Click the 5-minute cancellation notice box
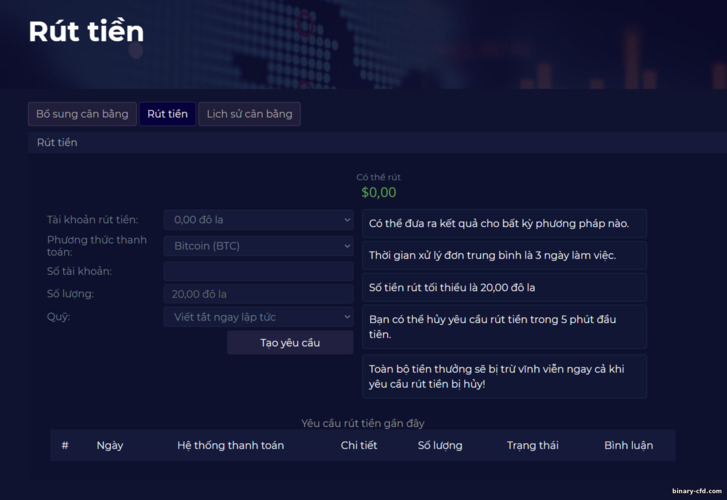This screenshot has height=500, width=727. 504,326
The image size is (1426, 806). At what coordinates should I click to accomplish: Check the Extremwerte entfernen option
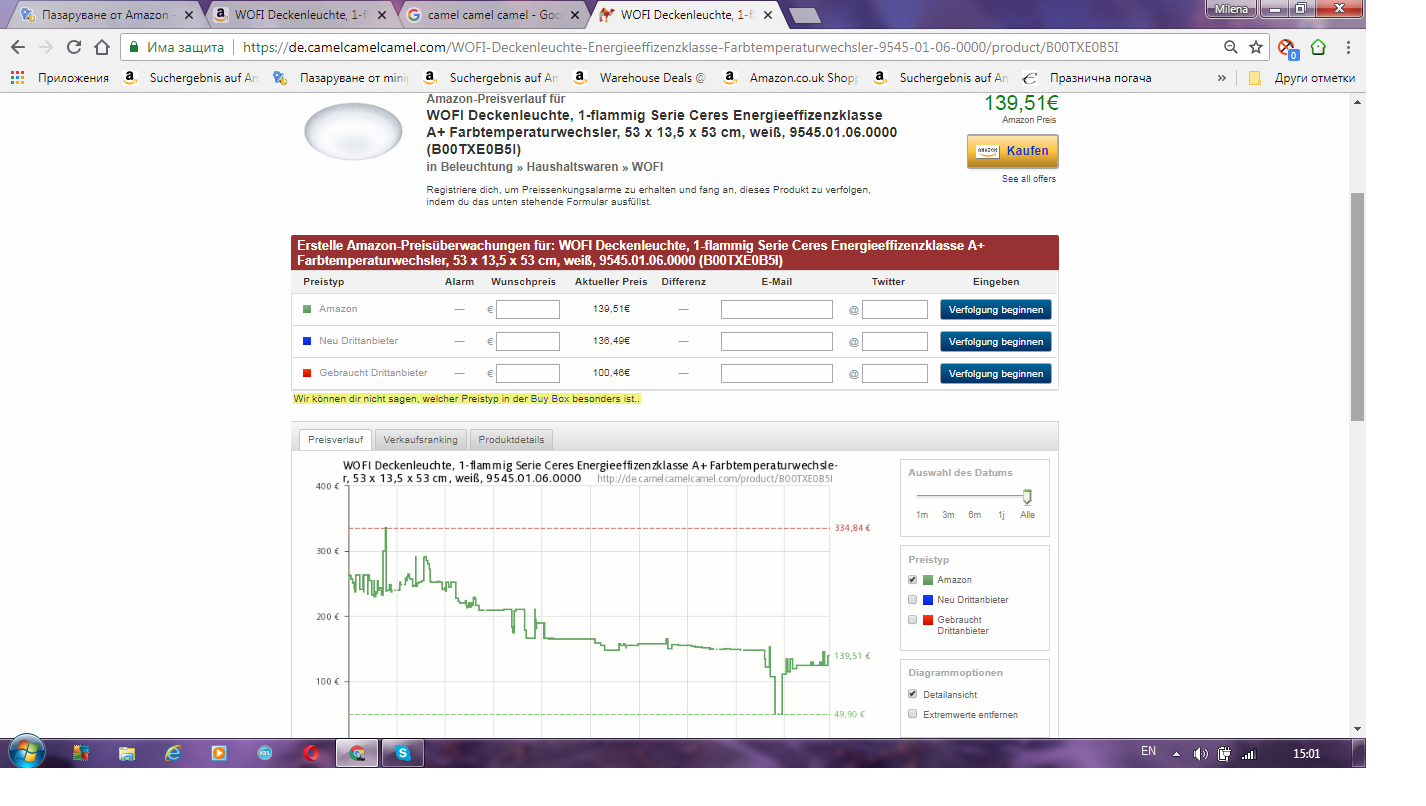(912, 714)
☆ ☆ ☆ ☆ ☆
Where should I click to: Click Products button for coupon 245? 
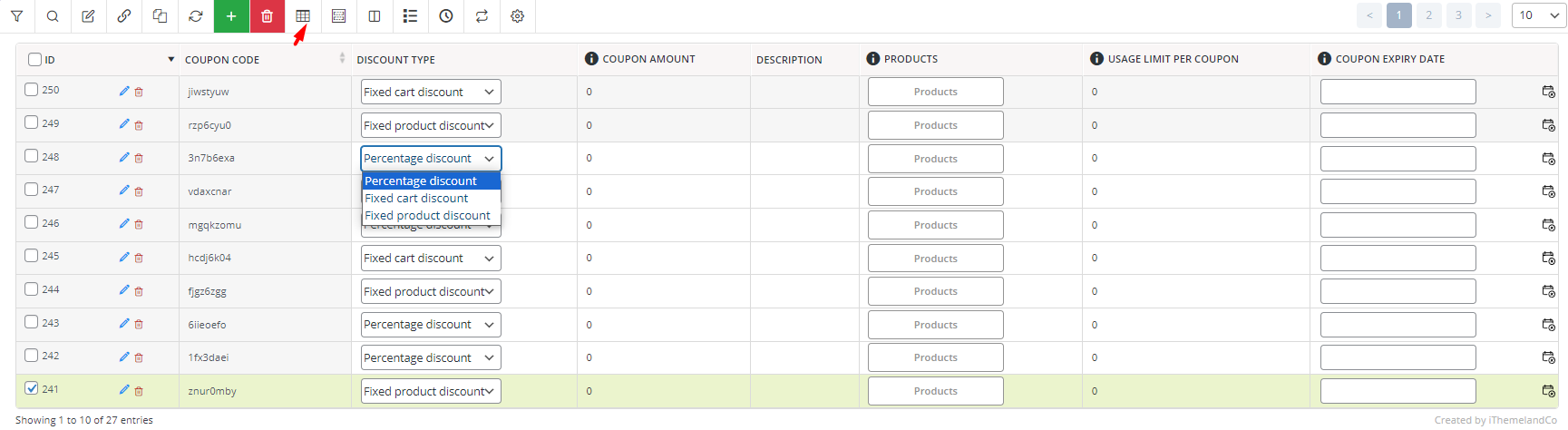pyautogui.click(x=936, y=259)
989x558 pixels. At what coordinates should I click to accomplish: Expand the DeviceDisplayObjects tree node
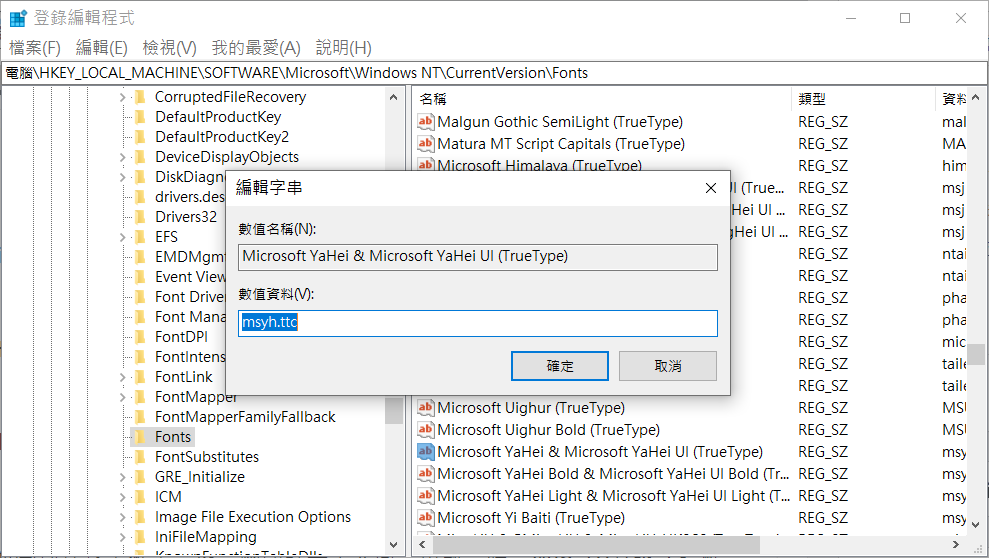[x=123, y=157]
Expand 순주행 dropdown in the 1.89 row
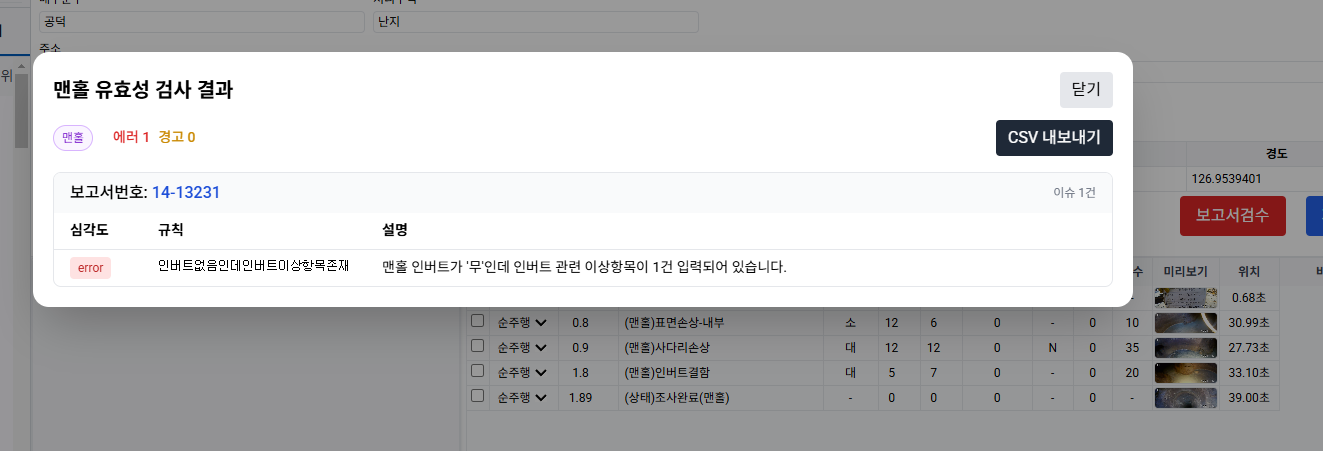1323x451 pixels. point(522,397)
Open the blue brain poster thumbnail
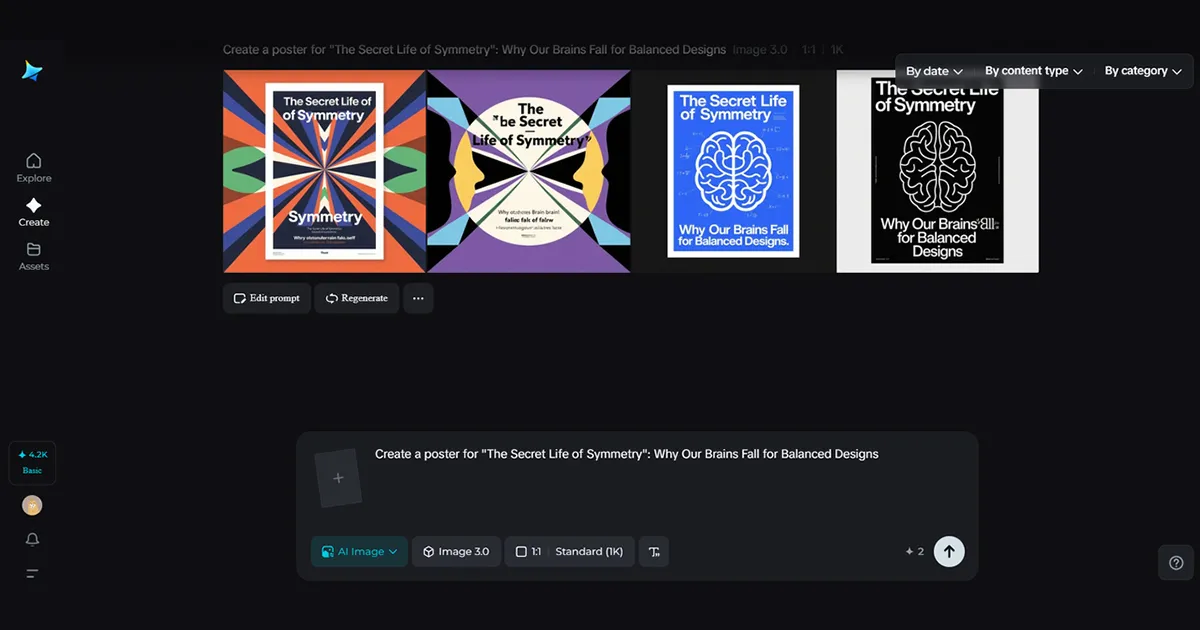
☆ ☆ ☆ ☆ ☆
PROBLEM
The expected output is the lines above from the one containing "989x558 pixels. At" to the one containing "Open the blue brain poster thumbnail", both ends included, reproduced exactly with every picture left out.

EXERCISE SOLUTION
989x558 pixels. At what coordinates should I click to accomplish: Expand the DeviceDisplayObjects tree node
[x=123, y=157]
Expand 순주행 dropdown in the 1.89 row
1323x451 pixels. point(522,397)
Open the blue brain poster thumbnail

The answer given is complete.